===== Estratto selezionato =====

Ad Amalfi , però, ed era forse inevitabile,
l'interrogativo “Serve l'informazione istituzionale?” alludeva
anche ad altro. Dietro ogni intervento e, soprattutto,
ogni discussione, faceva capolino la domanda: “serve
ancora – e come, e come deve essere – il servizio
pubblico?”. Chi difendeva con enfasi la necessità,
pur ovvia, dell'informazione Infocivica, lasciava
trasparire un interrogarsi più profondo,
quasi un rovello, che aveva per oggetto l'intervento,
evidentemente sentito da molti come irrinunciabile,
dello Stato nella Tv generalista. Ne è scaturito
in quel contesto – Amalfi appunto – un dibattito
bizzarro, appassionato e oscillante. Si parlava
di Infocivica, ma si alludeva continuamente alla
Tv generalista di Stato.
Due i livelli della discussione,
due anche i tipi di partecipazione al convegno.
Insieme a operatori a vario titolo della comunicazione
di massa, erano presenti anche gli studenti di
un corso post-universitario. I giovani erano
lì per partecipare dall'interno
alla costruzione insieme a noi di una proposta
di offerta radiotelevisiva inedita. Una presenza
entusiasta ed entusiasmante? Né l'una cosa,
né l'altra. A sorpresa, la loro si è dimostrata
una presenza scettica, che è rapidamente
precipitata in una presenza critica. Al di là dei
possibili fraintendimenti sugli scopi del convegno,
la critica aveva una mira ben precisa: l'informazione
istituzionale, sentita come inutile e insopportabilmente
tediosa.
Nel momento in cui la critica
da latente si è fatta
esplicita, i temi del convegno si sono intrecciati
e confusi fra loro più che mai; e i partecipanti
si sono divisi lungo una traiettoria generazionale.

===== Dati forniti =====

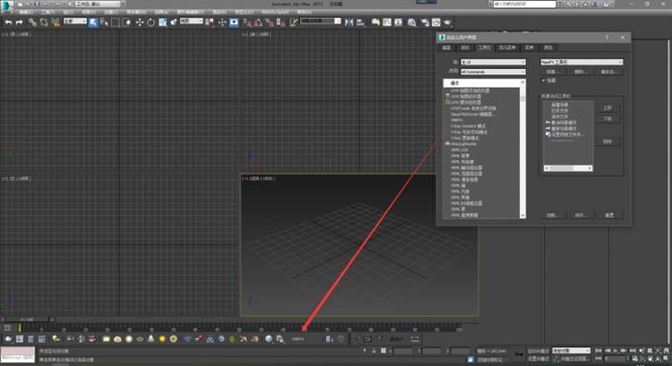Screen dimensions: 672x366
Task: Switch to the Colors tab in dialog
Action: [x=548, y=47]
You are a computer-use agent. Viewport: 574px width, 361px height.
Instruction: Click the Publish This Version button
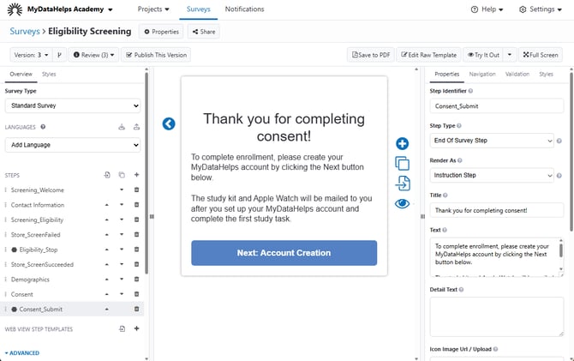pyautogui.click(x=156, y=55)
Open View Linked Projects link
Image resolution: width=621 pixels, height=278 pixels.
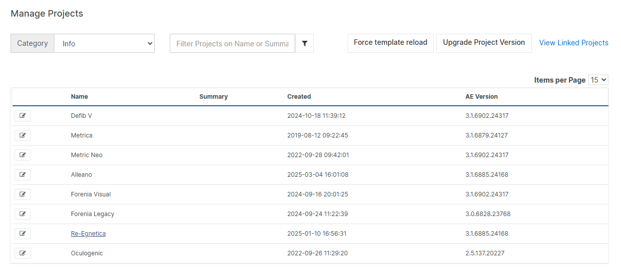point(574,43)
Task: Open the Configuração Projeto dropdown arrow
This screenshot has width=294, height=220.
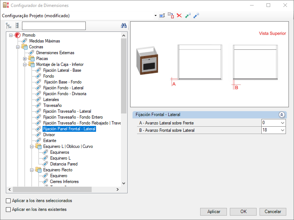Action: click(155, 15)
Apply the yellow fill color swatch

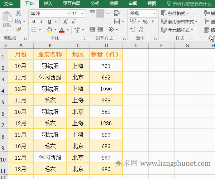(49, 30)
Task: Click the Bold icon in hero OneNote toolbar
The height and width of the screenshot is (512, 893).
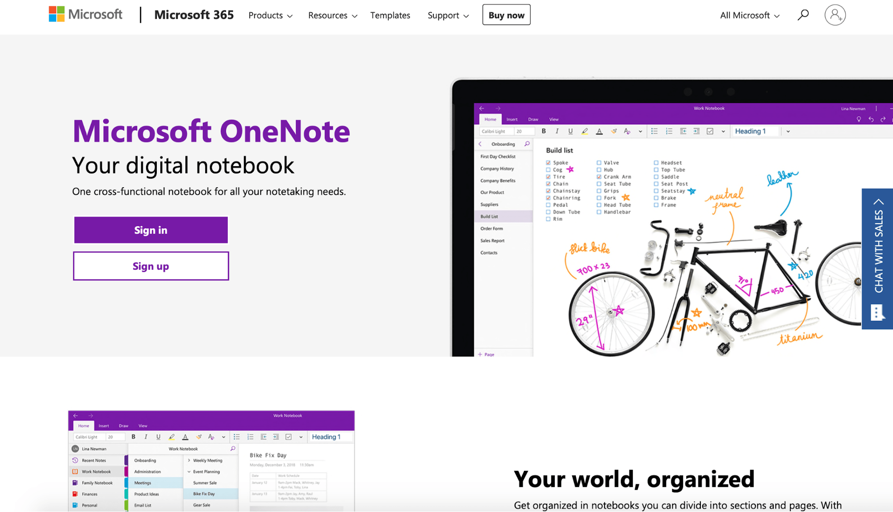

=====

_Il compito_:
Per favore, copia alla lettera il passo dell'estratto sul convegno di Amalfi compreso tra "Nel momento in" e "una traiettoria generazionale.", estremi inclusi.

_Risposta al compito_:
Nel momento in cui la critica
da latente si è fatta
esplicita, i temi del convegno si sono intrecciati
e confusi fra loro più che mai; e i partecipanti
si sono divisi lungo una traiettoria generazionale.